Ontem afirmou que achava óptimo o novo figurino das comemorações transferidas para o exterior desde o ano passado. “Eu escrevi uma carta ao Presidente da República a lastimar a marginação das pessoas anónimas que antes de 2002 tinham entrada livre e tenho em casa uma resposta a agradecer o meu alerta”, destacou, satisfeito com a atenção.

O 5 de Outubro é hoje muito diferente das agitadas deposições de flores na estátua de António José de Almeida e romagens aos mártires que jazem no cemitério do Alto de São João.
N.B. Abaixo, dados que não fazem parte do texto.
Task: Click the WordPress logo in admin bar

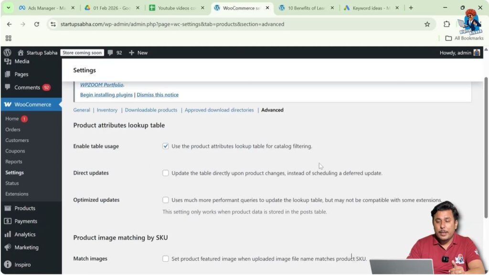Action: (7, 53)
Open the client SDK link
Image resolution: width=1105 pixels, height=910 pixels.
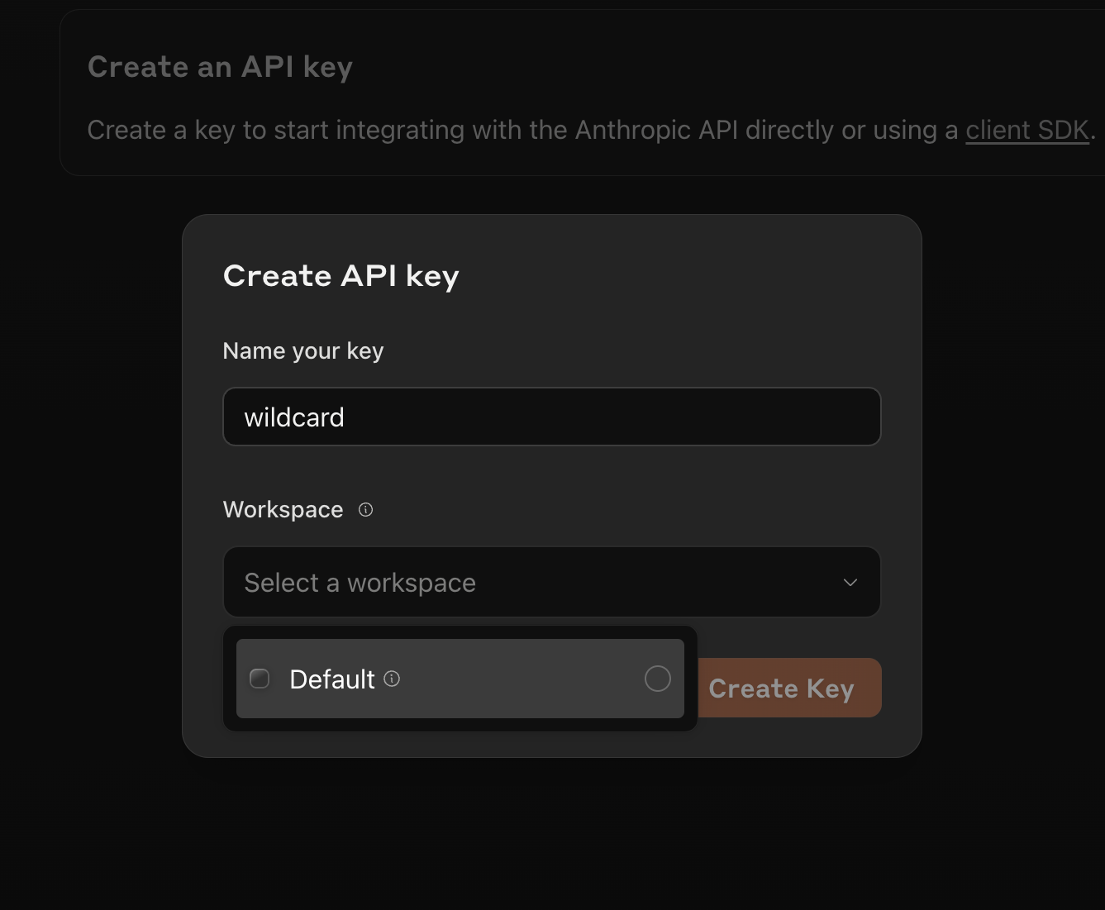pyautogui.click(x=1026, y=130)
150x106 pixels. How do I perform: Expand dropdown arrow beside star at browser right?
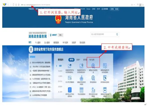pos(134,5)
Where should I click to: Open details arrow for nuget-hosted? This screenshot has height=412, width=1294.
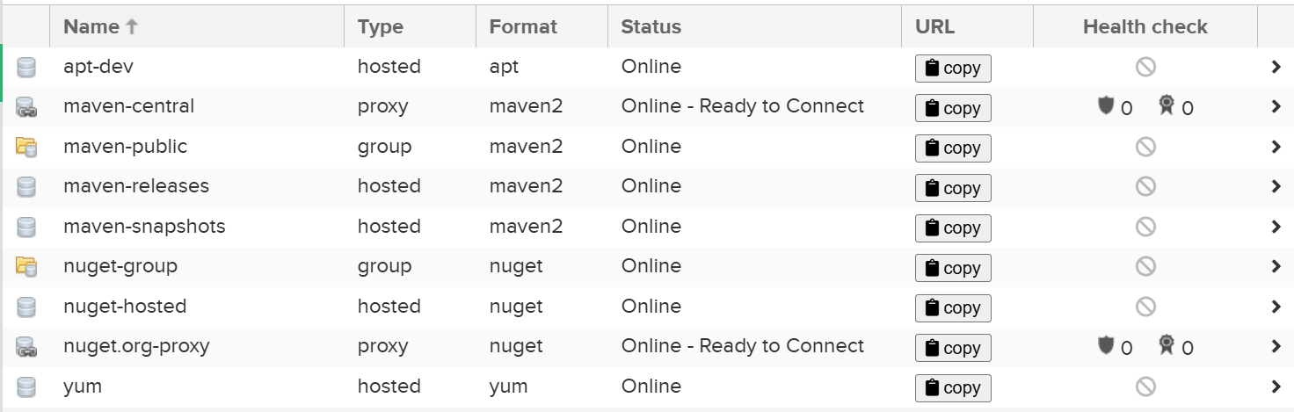click(1276, 307)
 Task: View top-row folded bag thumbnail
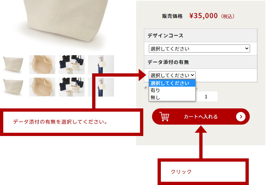13,65
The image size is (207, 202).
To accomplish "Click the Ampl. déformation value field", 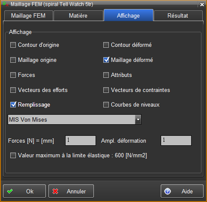I will pos(176,141).
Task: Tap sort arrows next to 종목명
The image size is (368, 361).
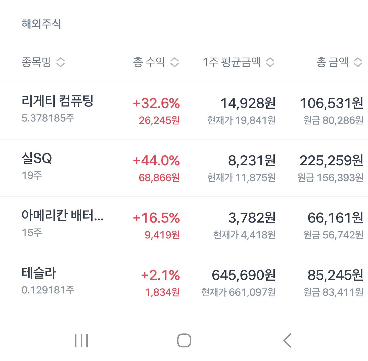Action: pos(61,62)
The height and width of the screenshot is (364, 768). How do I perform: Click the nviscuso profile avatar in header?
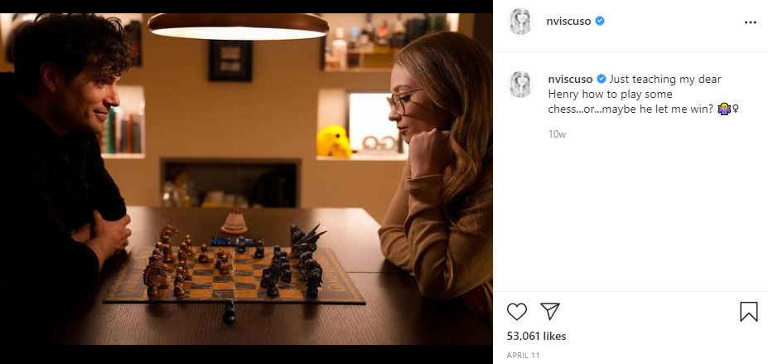tap(520, 22)
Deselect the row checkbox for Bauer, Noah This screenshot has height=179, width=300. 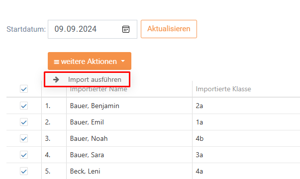24,138
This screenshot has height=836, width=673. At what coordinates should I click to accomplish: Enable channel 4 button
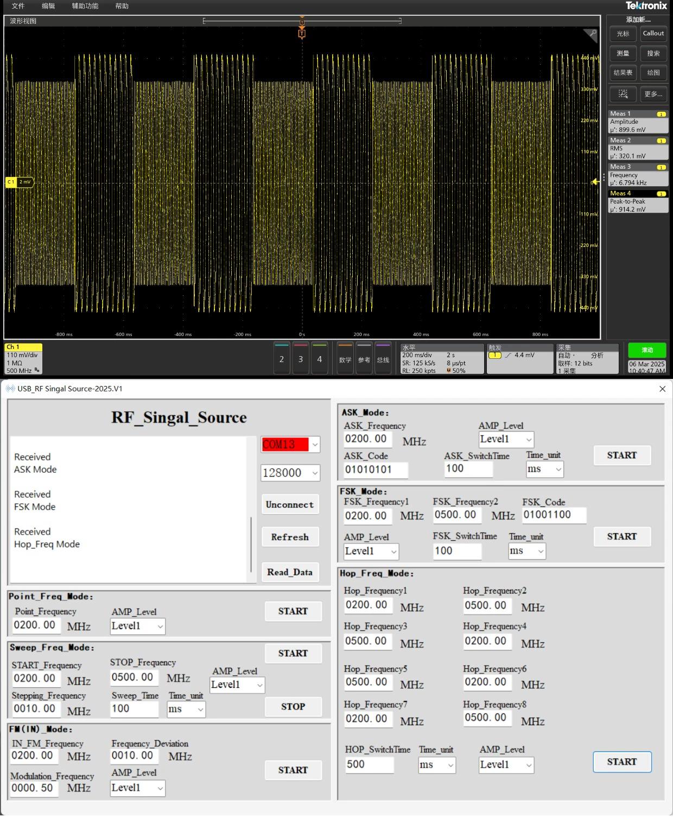tap(319, 359)
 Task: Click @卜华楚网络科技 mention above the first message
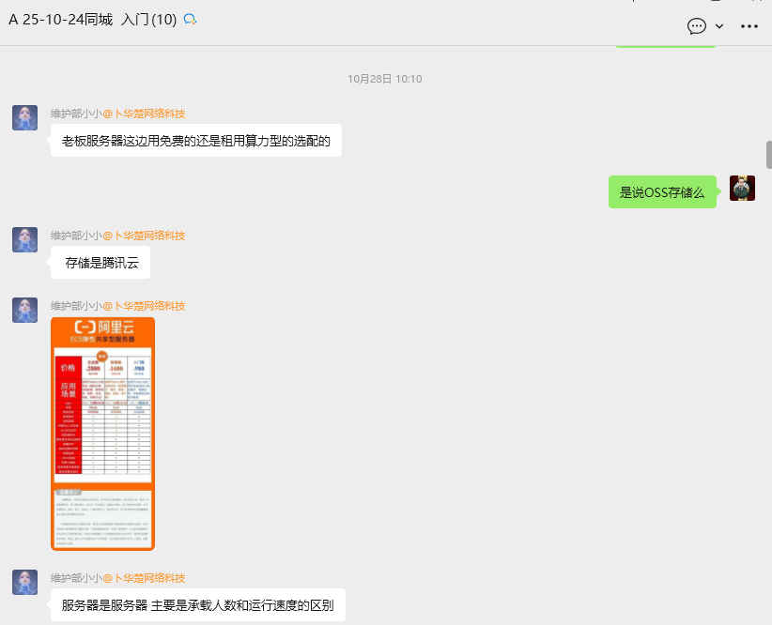[144, 114]
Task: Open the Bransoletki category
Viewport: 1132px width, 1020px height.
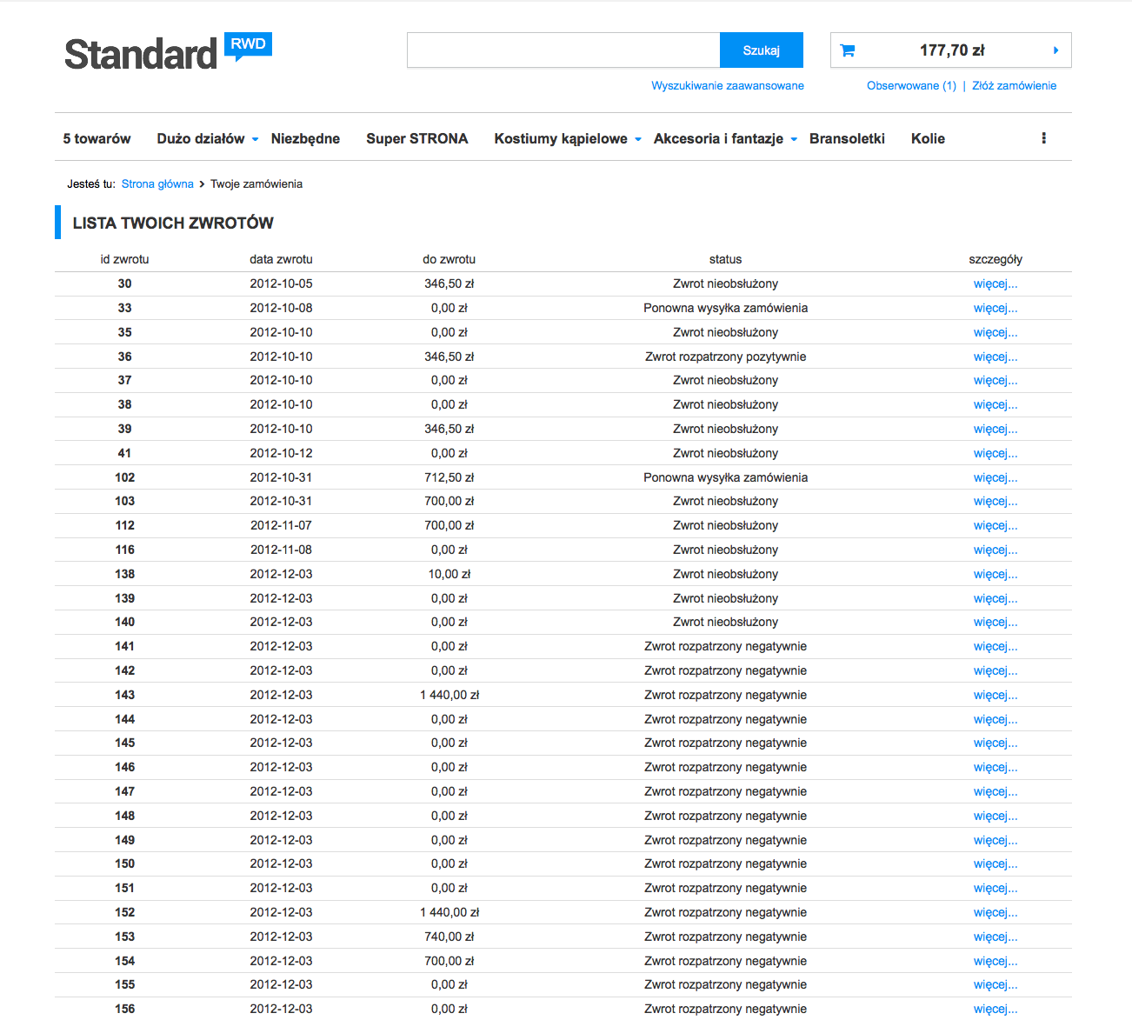Action: [x=847, y=138]
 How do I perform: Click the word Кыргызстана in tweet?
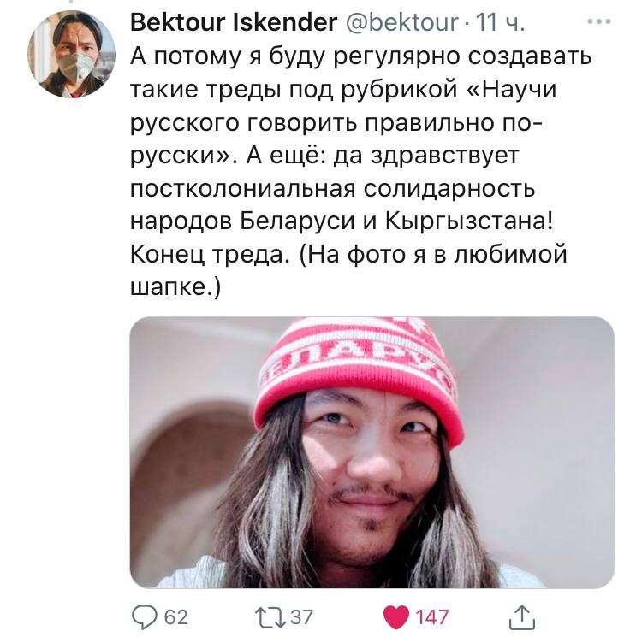coord(470,221)
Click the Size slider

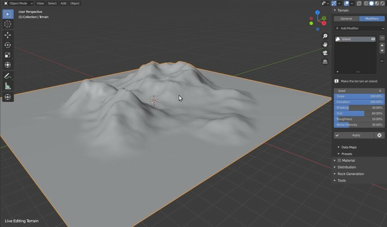(x=359, y=113)
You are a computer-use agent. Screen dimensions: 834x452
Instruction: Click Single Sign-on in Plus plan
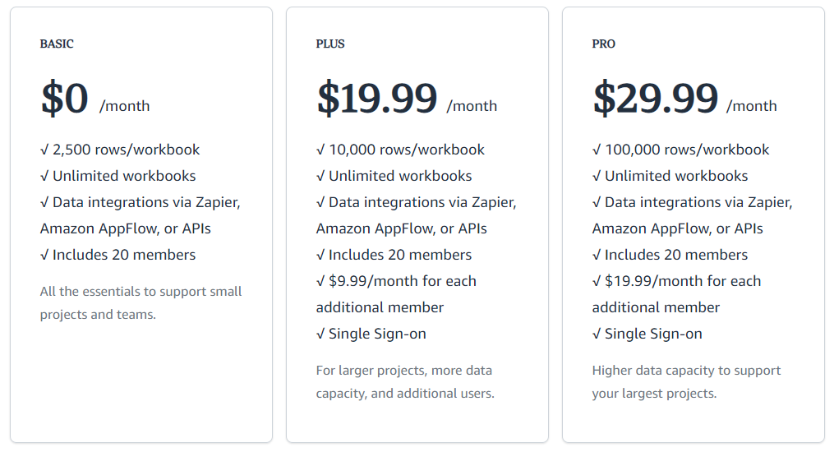(371, 334)
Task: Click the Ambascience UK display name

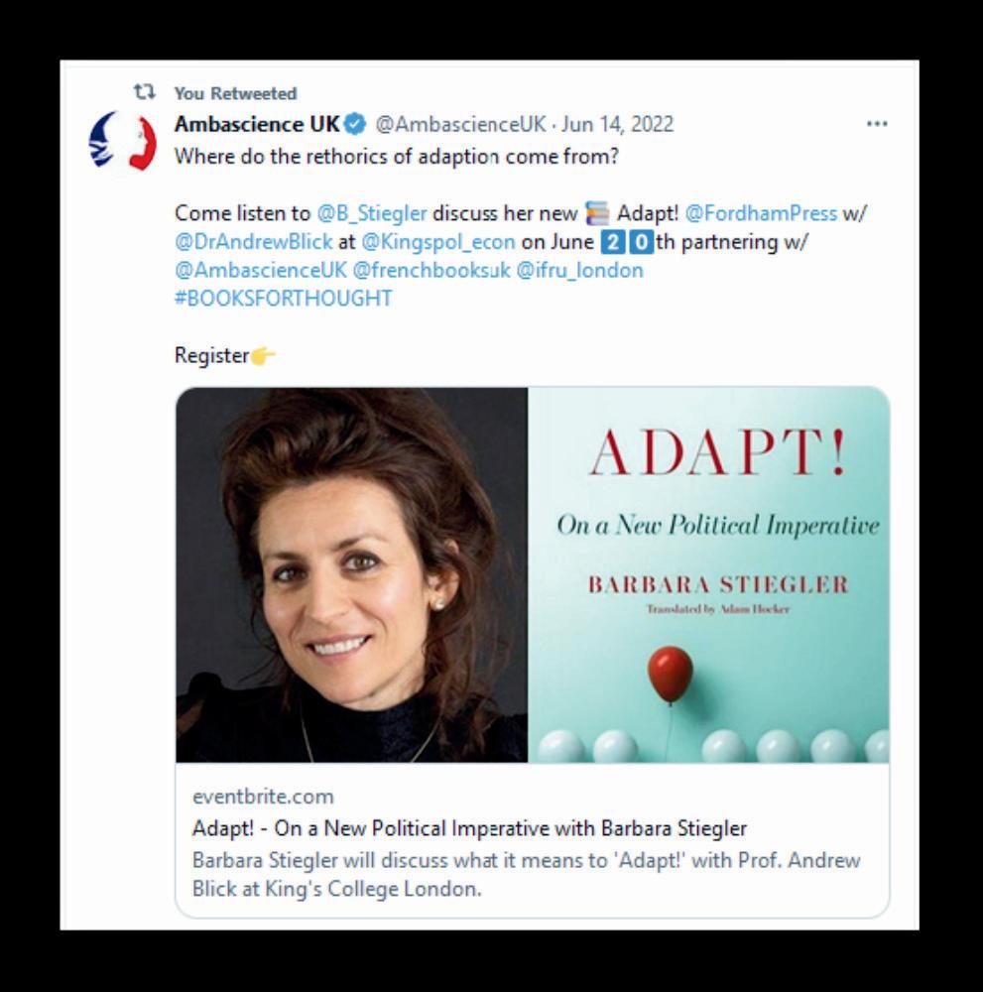Action: point(258,124)
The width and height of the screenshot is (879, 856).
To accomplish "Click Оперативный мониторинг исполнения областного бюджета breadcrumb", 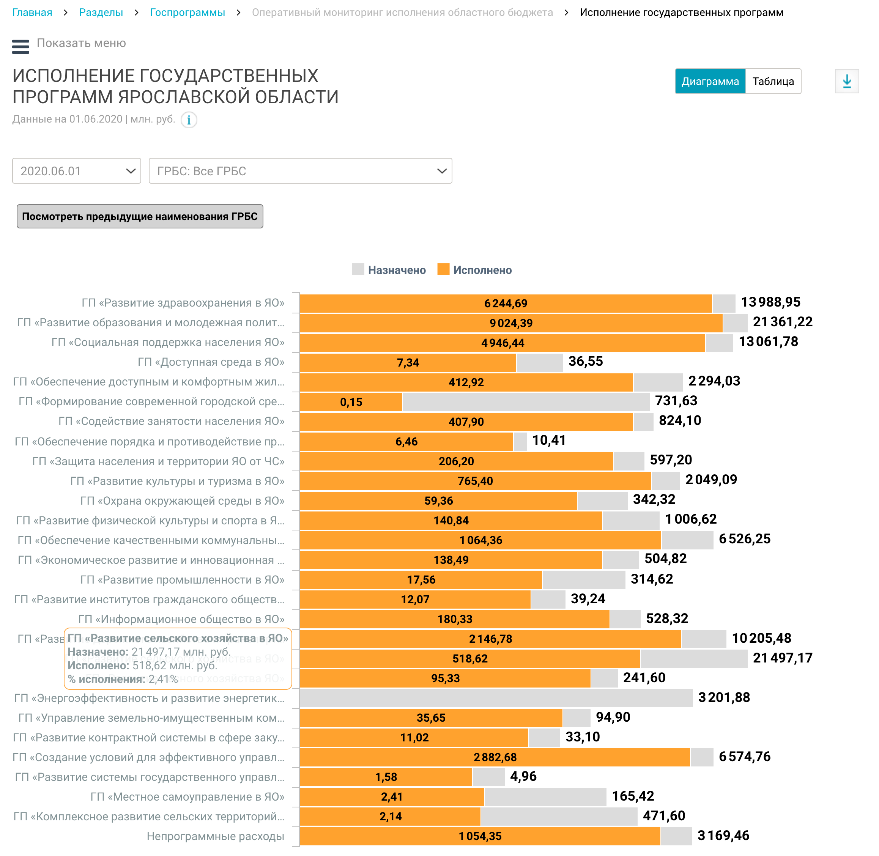I will point(402,13).

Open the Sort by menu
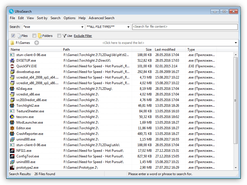42,18
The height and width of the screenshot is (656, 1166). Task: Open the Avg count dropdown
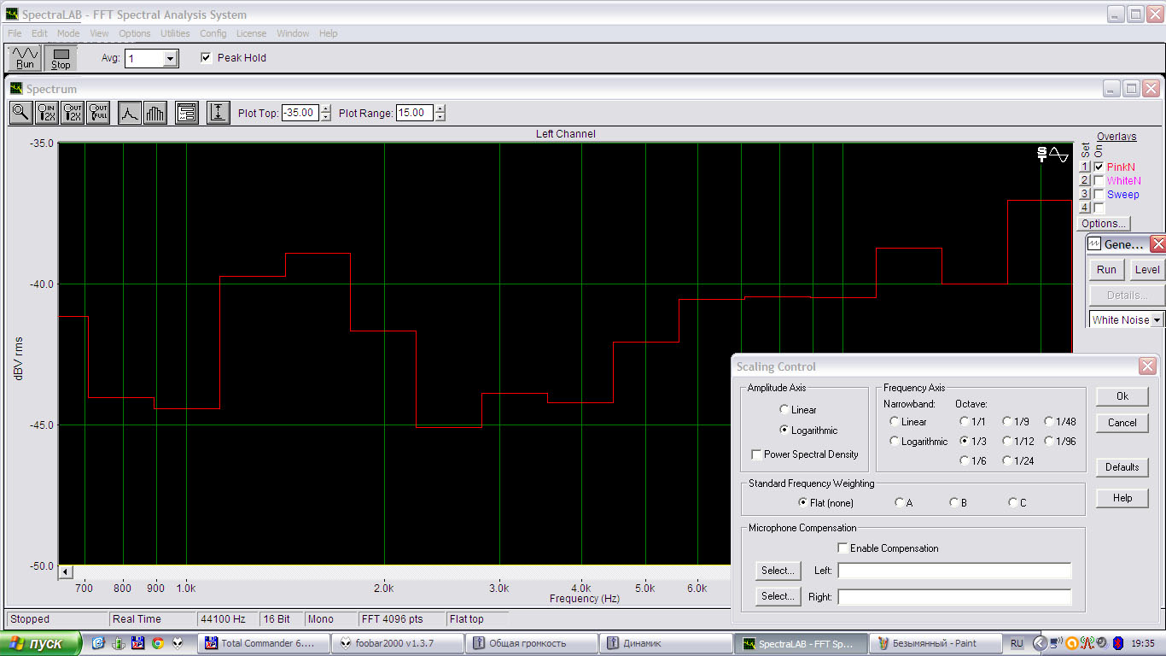click(x=170, y=59)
Antes do 25 de Abril, esses actos eram sempre cenário de cargas policiais porque a ditadura não gostava da República e ainda menos que se gritasse “Viva a Liberdade!”

PORTUGAL EXISTE HÁ 864 ANOS

A Real Associação de Coimbra (RAC) assinalou ontem o 864.º aniversário de Portugal, reconhecido pelo Tratado de Zamora, com missa na Igreja de Santa Cruz e homenagem junto aos túmulos de D. Afonso Henriques e de D. Sancho I. O presidente da RAC, Joaquim Nora, disse que Portugal “deve ser o único País que não celebra oficialmente a data da sua independência (5 de Outubro de 1143)”, preferindo “comemorar as datas de acidentais alterações ao regime”.

PALÁCIO ABERTO

Milhares de pessoas fizeram ontem à tarde uma imensa fila para visitar o Palácio de Belém, residência oficial do Presidente da República, que lhes preparou um programa cultural.